Reconstitution of the multiple myeloma microenvironment following lymphodepletion with BCMA CAR-T therapy

BCMA-targeted CAR-T therapy has shown potent treatment outcomes in treating multiple myeloma (MM), a disease characterized by malignant bone marrow (BM) plasma cells. However, the remodeling of MM microenvironment after CAR-T therapy remains poorly understood. Here, we report the reconstitution of MM microenvironment by obtaining single-cell transcriptomes for paired BM specimens (n = 14) from 7 MM patients before (i.e., baseline, ''day −4'') and after (i.e., ''day 28'') post-lymphodepleted BCMA CAR-T therapy. Our analysis revealed heterogeneity in driver gene expression among MM cells, even those harboring the same cytogenetic abnormalities. The best overall responses of patients over the 15-month follow-up are positively correlated with the abundance and targeted cytotoxic activity of CD8+ effector CAR-T cells on day 28 after CAR-T cell infusion.
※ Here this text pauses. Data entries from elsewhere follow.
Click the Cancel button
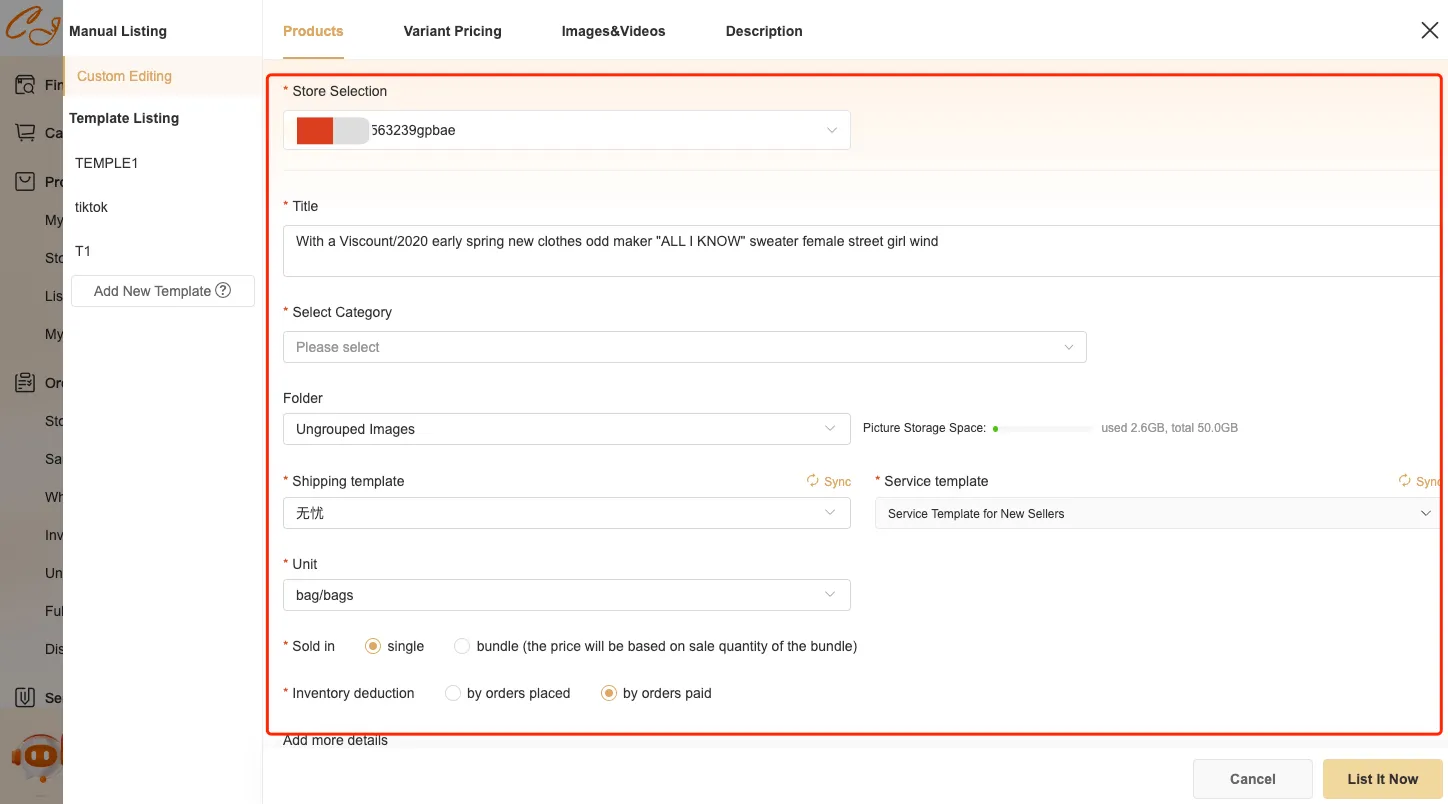pos(1252,779)
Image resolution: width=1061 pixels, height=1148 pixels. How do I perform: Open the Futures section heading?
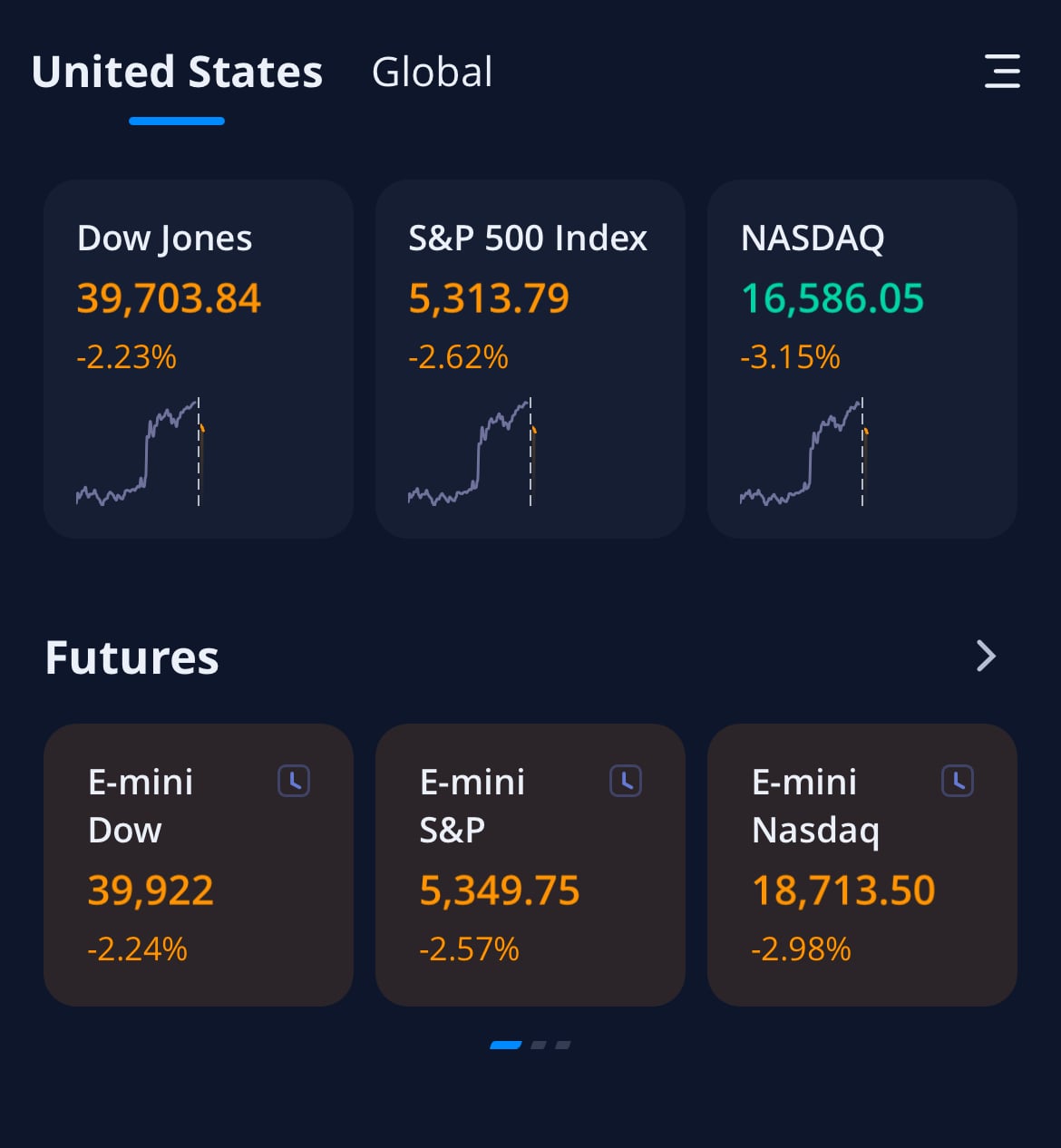(x=132, y=657)
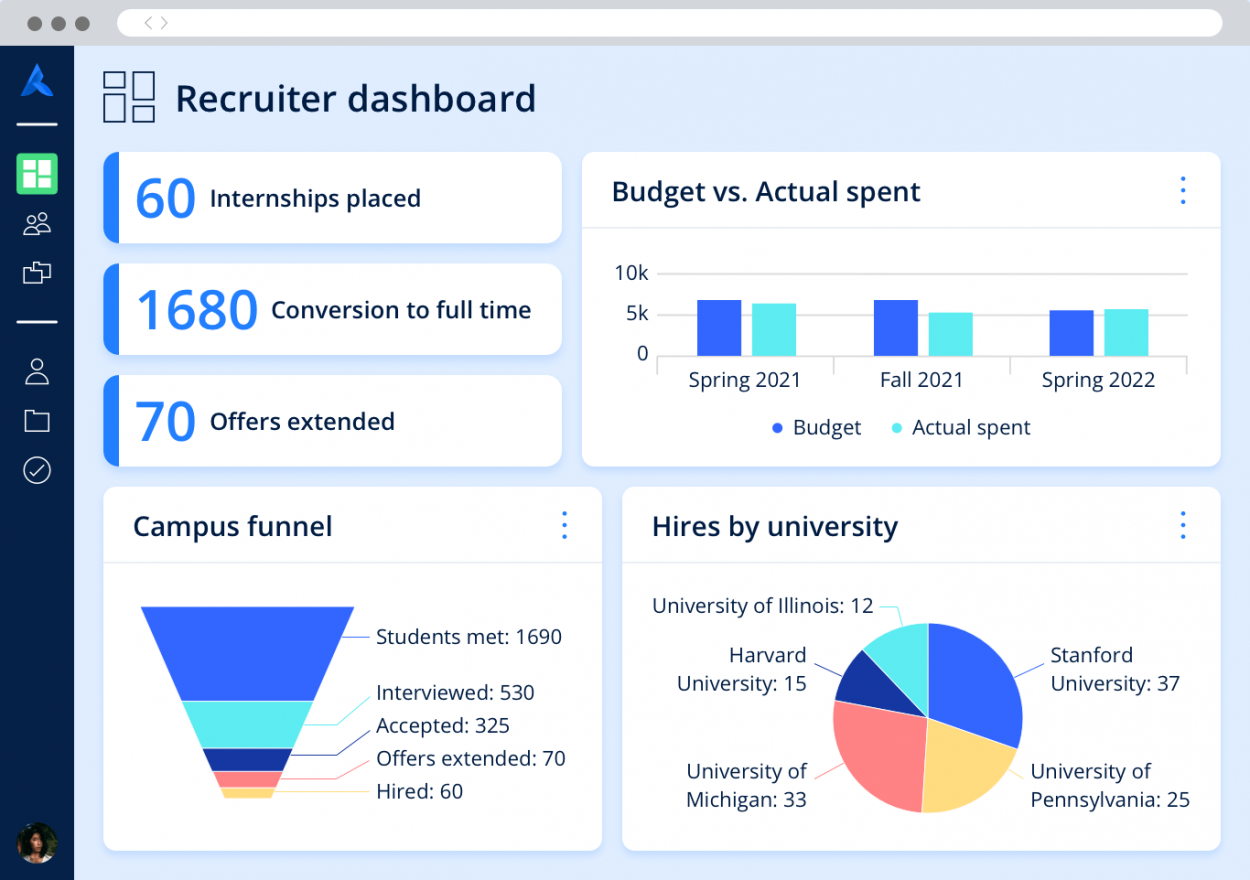This screenshot has width=1250, height=880.
Task: Open the Campus funnel kebab menu
Action: 564,525
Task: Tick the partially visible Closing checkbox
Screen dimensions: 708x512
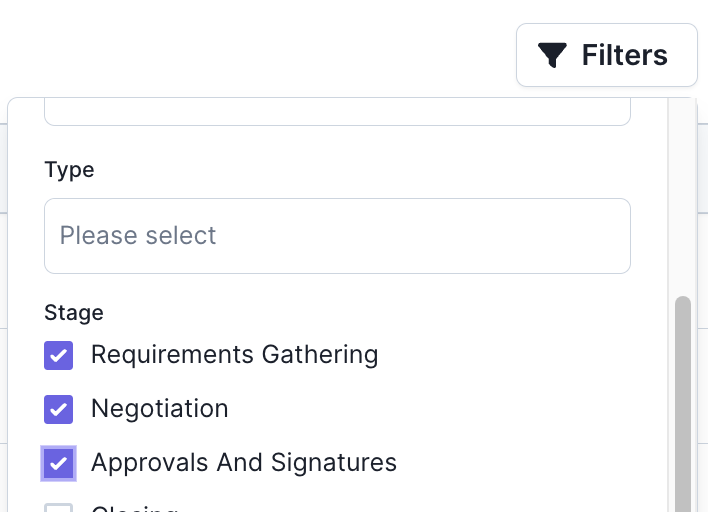Action: tap(58, 508)
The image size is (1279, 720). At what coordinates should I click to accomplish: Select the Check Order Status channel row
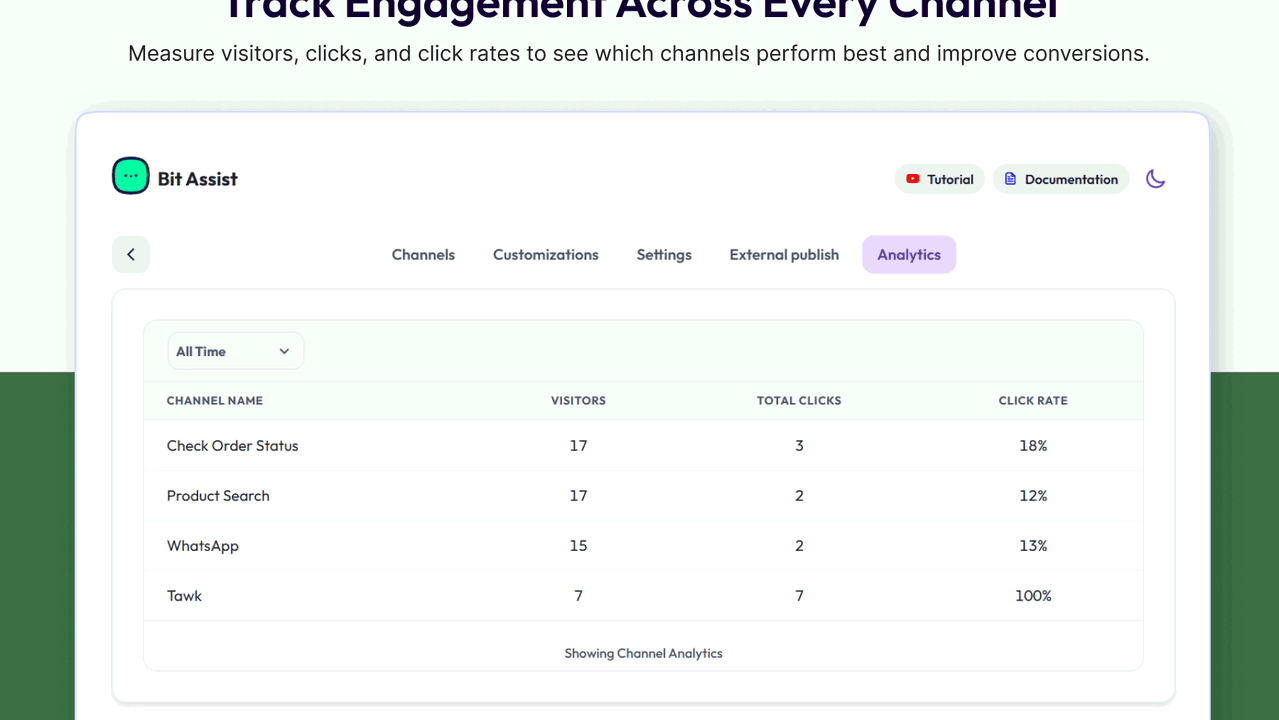(x=643, y=446)
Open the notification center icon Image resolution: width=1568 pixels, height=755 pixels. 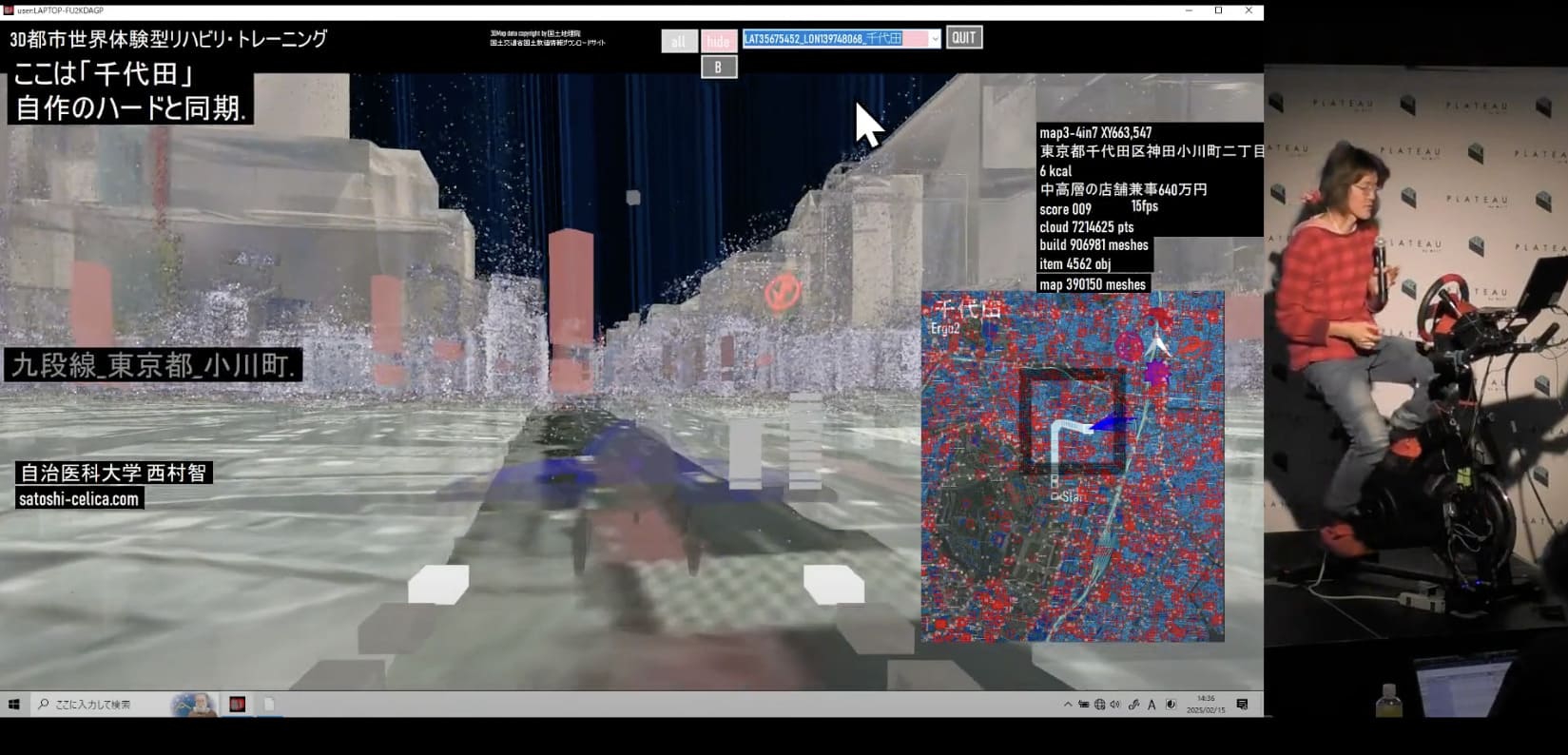point(1242,705)
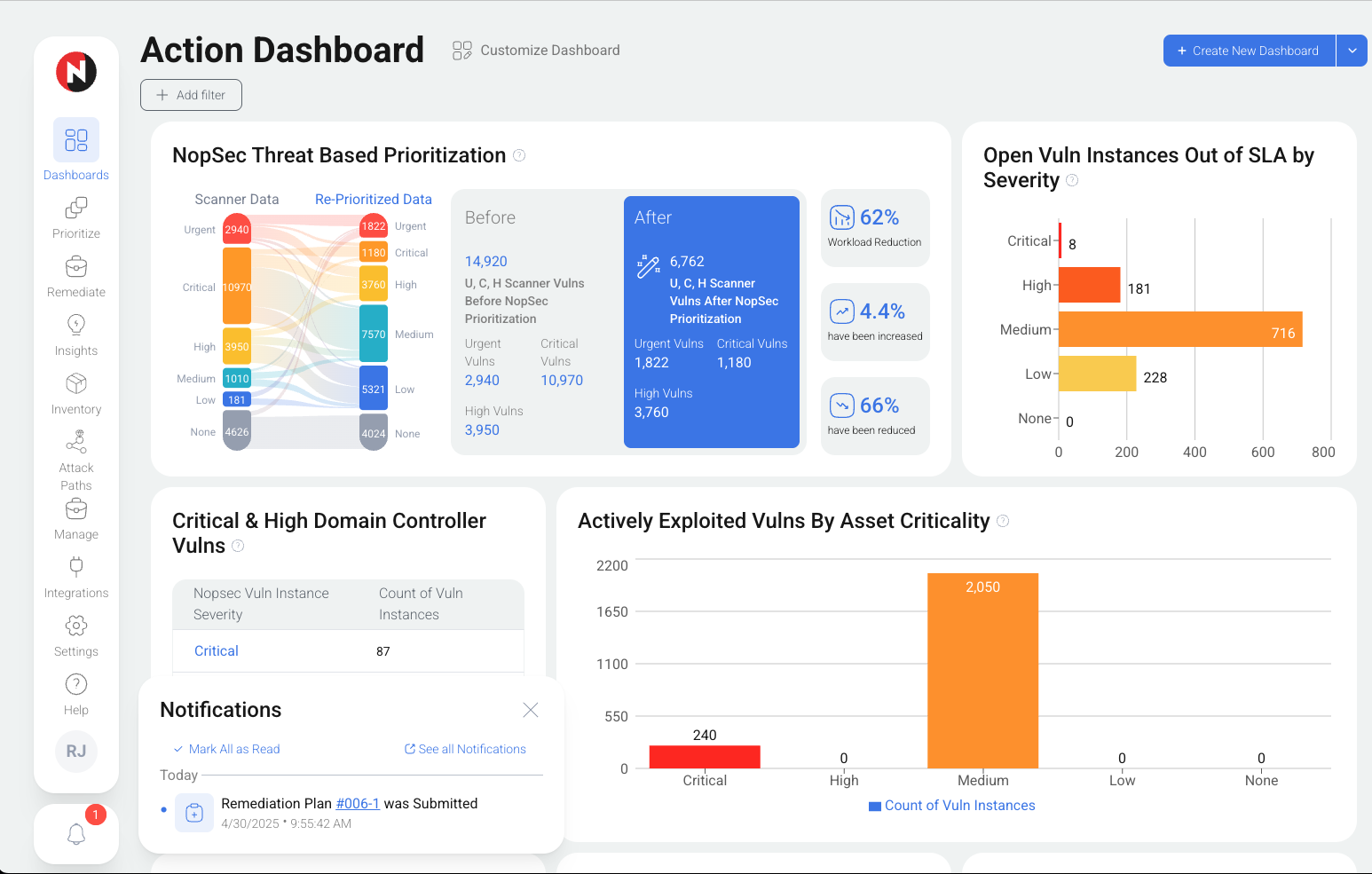Navigate to Attack Paths
The height and width of the screenshot is (874, 1372).
click(76, 442)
Additionally, favorable responses are associated with attenuated immunosuppression mediated by regulatory T cells (Tregs), enhanced CD8+ effector T cell cytotoxic activity, and elevated type 1 conventional dendritic cell (cDC1) antigen presentation ability. DC re-clustering inferred intramedullary-originated cDC3s with extramedullary migration. Cell-cell communication network analysis indicated BCMA CAR-T therapy mitigates BAFF/GALECTIN/MK pathway-mediated immunosuppression and activates MIF pathway-mediated anti-MM immunity. Our study sheds light on MM microenvironment dynamics after BCMA CAR-T therapy, offering clues for predicting treatment responsivity.